Top of Source document

Mean Perfusion Pressure (MPP) is given by the difference between Mean Arterial Pressure (MAP) and Central Venous Pressure (CVP) i.e. MPP=MAP-CVP. Another factor that can further compromise MPP in patients with CKD is increased CVP as a result of volume overload, diastolic dysfunction, and increased left and right ventricular filling pressures. This factor is likely to become more prominent with progressive GFR decline. Although KDIGO 2021 BP targets don’t apply to patients on dialysis, in this population the safe targets are likely to be further higher as highlighted by this pilot RCT. 

Is the quality of evidence and strength of recommendation  2B or 2C?

 KDIGO has graded the evidence supporting intensive BP lowering in CKD as 2B-a suggestion based on moderate quality evidence. We evaluated the evidence in the framework of GRADE, and reached a conclusion that evidence supporting this target is 2B at the best, a suggestion based upon poor quality evidence. Several features of the trials make the case for this: 

1. Evidence supporting this is indirect (subgroup analysis and not an independent trial, now, someone may argue that it’s largest in terms of number, but it also is farthest from true CKD in terms of patient characteristics!) 

2. There is risk of bias as trials considered are open label 

3. Inconsistency of the observations -previous large trial, ACCORD BP, has refuted the hypothesis that intensive BP lowering helps

After having discussed potential risks of the intensive BP lowering, and lack of adequate evidence, and evidence of harm in patients with diabetes, strangely, guidelines have resorted to follow the intensive BP lowering. They applaud SPRINT’s plan of including CKD (GFR 20-59ML); however forget the fact that they ultimately ended up with a participant group with eGFR >70ml ( serum creatinine ~1 mg/dl). Unlike AASK and MDRD trials who also were set out to include patients with CKD and actually included them, SPRINT couldn’t enroll a real world CKD population. The reasons for selective inclusion of patients with higher GFR in SPRINT are unclear but one of them may be the perceived risk of intensive lowering in patients with lower GFR by the site physicians. 

Summary

In the vast majority of the CKD patients in nephrology OPDs, evidence to lower BP target of <120  is nonexistent, and therefore guideline recommendation of <120 is not supported by the good evidence. With progressive decrease in kidney function, you get to the nephrology dark room where no evidence to guide BP management exists. Nephrologists, therefore shoulder the responsibility of treating one of the most difficult blood pressure challenges with no or little evidence to base their decision upon. 

After careful evaluation of the available evidence, one would rather choose to maintain the equipoise about BP goal and individualize it for different situations after shared decision making with the patients.

Bottom of Source document
Top of Entries supplied

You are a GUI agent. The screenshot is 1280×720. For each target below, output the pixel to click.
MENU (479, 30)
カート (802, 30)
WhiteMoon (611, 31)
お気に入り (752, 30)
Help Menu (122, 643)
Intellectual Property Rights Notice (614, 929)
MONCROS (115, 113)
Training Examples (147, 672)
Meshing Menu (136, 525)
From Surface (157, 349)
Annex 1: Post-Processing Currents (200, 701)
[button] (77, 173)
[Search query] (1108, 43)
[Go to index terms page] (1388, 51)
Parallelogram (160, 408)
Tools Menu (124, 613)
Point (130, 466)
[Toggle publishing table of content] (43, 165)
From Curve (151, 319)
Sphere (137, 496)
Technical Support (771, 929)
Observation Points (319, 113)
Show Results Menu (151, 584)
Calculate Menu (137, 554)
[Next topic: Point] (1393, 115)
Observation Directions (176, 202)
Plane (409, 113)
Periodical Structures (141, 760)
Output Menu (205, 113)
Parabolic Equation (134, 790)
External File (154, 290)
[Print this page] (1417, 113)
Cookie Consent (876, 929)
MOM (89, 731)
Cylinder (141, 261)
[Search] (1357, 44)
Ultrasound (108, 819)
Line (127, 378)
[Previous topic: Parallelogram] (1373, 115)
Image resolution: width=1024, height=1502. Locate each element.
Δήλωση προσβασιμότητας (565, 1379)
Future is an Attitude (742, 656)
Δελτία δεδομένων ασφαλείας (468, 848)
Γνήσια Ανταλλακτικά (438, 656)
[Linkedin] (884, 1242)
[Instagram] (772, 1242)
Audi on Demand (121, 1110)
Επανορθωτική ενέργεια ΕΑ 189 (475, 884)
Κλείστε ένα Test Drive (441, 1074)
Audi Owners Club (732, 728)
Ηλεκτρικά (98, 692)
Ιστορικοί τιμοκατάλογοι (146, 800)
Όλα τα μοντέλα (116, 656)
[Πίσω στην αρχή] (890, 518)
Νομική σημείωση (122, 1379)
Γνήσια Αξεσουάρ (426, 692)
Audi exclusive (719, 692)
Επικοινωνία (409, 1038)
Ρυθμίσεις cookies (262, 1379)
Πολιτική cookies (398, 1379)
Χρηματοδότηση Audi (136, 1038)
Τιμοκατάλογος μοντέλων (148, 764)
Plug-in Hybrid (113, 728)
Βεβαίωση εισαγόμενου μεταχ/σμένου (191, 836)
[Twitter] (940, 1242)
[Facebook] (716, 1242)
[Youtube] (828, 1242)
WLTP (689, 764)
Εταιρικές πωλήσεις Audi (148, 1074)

Bottom of Entries supplied

To do
According to the text on blood pressure targets in chronic kidney disease, how is Mean Perfusion Pressure calculated?

Solution to this problem
It is Mean Arterial Pressure minus Central Venous Pressure (MPP = MAP − CVP).